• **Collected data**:
····················

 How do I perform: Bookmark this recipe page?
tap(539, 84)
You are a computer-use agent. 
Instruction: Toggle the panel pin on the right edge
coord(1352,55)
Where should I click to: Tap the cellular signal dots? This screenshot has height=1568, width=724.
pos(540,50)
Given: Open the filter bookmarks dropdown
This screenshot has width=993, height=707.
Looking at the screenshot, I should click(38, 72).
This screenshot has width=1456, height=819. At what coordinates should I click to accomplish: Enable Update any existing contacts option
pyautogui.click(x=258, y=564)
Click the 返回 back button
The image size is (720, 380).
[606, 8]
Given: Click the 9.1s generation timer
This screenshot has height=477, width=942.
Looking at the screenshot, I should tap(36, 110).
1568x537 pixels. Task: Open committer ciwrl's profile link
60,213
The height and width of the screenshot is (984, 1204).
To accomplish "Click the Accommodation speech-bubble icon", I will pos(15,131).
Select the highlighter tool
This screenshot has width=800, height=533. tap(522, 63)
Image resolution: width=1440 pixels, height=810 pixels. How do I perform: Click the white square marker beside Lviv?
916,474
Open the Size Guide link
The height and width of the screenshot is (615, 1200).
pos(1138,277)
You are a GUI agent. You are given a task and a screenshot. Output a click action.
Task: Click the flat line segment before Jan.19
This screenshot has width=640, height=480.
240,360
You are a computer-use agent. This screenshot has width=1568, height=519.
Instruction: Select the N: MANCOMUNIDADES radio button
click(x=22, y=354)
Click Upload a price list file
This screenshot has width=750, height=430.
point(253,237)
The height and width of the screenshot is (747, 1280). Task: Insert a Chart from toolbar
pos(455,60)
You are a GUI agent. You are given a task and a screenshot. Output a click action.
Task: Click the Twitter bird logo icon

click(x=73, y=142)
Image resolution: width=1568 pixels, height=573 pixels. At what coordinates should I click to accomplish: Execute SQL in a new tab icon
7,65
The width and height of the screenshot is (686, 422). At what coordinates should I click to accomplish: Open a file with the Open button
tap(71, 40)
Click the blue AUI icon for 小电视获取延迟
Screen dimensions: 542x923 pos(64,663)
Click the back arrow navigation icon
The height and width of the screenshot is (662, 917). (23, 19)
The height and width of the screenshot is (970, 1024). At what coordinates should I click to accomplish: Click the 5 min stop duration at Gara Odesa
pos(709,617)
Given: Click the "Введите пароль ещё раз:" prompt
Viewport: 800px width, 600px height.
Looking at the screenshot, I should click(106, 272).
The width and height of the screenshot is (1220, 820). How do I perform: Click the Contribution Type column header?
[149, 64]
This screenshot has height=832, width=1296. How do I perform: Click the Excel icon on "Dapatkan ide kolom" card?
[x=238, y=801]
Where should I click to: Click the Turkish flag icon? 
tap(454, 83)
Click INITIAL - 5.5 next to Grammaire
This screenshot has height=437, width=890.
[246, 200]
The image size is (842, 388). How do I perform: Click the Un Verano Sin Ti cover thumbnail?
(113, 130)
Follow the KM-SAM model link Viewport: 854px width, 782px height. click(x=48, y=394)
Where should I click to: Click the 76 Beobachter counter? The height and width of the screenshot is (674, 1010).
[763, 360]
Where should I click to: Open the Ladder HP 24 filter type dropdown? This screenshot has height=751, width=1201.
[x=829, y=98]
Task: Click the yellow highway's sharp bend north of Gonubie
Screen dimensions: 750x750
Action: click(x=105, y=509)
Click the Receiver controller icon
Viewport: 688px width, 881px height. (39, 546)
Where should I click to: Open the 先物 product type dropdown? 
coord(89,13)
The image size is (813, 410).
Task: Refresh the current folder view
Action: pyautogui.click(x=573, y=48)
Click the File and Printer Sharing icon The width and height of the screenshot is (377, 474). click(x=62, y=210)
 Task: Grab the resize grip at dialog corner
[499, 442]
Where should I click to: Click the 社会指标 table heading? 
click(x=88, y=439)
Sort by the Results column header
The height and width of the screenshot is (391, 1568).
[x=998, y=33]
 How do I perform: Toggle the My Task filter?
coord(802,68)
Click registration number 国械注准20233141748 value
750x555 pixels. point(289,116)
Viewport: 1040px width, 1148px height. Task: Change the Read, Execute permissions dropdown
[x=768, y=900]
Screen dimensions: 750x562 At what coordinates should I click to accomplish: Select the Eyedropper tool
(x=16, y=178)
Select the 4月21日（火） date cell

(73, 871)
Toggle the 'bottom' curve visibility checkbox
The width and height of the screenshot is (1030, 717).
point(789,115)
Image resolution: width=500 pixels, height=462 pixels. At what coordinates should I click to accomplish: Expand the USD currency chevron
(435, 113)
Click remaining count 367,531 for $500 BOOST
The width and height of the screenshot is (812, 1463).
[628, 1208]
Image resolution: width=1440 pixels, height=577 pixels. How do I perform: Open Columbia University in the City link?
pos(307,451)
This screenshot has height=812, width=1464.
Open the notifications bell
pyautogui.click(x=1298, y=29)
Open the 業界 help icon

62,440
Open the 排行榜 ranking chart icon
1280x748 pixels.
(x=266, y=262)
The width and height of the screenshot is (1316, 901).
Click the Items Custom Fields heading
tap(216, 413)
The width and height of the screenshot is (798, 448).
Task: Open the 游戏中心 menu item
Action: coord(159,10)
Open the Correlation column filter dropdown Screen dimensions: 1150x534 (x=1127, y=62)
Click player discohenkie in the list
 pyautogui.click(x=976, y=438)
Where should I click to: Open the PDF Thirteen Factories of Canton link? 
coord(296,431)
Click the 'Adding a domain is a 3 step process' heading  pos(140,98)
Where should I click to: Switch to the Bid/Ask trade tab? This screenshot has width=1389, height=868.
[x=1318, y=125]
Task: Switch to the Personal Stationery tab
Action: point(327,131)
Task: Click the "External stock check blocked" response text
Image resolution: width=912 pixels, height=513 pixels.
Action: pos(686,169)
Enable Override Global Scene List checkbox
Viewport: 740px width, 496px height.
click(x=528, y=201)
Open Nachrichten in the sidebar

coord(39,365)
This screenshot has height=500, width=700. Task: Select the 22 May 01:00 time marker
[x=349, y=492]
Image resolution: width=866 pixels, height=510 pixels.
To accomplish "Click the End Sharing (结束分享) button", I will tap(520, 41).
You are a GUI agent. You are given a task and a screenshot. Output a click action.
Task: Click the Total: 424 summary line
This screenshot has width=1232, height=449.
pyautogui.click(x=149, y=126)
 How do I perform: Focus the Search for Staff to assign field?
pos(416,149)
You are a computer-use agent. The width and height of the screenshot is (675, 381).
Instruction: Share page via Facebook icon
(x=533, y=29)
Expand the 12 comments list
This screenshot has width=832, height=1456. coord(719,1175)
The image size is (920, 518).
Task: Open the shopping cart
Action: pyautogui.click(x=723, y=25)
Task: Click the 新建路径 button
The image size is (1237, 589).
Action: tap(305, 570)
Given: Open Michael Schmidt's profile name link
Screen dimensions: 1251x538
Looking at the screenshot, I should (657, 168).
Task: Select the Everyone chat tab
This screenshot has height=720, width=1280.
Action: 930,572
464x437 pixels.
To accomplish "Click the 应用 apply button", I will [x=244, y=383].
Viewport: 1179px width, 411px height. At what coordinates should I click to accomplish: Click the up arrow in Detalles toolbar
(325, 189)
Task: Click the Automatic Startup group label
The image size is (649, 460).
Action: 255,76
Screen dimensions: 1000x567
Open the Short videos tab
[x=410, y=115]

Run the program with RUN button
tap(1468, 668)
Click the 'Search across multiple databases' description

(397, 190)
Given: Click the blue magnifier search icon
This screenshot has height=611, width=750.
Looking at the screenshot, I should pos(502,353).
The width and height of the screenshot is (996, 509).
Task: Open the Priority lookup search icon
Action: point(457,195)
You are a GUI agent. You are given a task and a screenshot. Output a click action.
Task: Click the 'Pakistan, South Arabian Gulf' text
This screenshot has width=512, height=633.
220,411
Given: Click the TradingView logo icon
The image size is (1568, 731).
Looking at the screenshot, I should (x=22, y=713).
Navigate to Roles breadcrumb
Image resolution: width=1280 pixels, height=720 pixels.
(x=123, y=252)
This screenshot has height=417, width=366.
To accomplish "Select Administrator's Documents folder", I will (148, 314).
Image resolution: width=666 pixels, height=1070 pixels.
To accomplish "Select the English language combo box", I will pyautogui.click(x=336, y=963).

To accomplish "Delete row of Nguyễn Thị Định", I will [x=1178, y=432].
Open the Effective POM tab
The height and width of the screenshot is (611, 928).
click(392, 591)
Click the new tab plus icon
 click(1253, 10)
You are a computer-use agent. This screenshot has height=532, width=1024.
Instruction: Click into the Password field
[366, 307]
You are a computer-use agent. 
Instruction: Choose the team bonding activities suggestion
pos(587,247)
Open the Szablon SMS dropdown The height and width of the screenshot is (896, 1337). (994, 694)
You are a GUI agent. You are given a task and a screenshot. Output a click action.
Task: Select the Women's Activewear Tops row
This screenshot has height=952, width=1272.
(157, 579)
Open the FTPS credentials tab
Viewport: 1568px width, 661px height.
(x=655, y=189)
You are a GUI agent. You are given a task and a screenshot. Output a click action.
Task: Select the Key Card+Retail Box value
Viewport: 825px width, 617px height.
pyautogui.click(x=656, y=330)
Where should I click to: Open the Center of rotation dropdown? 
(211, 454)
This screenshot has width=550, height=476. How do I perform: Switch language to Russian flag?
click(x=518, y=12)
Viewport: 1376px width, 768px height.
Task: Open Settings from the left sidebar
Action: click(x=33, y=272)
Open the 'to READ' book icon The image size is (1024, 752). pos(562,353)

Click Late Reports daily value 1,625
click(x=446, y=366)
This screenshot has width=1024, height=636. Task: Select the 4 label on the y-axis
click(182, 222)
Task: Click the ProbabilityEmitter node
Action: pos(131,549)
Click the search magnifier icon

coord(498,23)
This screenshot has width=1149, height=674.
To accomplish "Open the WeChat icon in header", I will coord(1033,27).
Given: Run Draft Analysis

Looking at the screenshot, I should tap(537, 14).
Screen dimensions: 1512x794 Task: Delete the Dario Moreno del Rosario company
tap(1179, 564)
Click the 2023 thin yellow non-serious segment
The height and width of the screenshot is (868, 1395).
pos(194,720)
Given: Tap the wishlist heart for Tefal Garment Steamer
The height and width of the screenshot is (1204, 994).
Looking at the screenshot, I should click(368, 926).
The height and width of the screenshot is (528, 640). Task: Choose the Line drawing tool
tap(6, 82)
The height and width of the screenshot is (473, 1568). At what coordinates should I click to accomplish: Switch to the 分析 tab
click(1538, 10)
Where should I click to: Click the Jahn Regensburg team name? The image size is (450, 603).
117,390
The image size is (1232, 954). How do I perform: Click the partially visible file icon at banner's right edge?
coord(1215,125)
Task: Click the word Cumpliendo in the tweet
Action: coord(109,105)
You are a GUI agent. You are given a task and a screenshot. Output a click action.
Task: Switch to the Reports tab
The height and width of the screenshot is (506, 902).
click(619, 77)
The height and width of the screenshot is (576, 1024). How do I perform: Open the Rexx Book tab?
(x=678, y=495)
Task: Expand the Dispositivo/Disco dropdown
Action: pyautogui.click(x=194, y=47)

····················

• **WHAT YOU WILL DO**:
Copy out all lines from the records where the word "Sharing" appears.

• **EXPECTED ANSWER**:
Click the File and Printer Sharing icon The width and height of the screenshot is (377, 474). click(x=62, y=210)
To accomplish "Click the End Sharing (结束分享) button", I will tap(520, 41).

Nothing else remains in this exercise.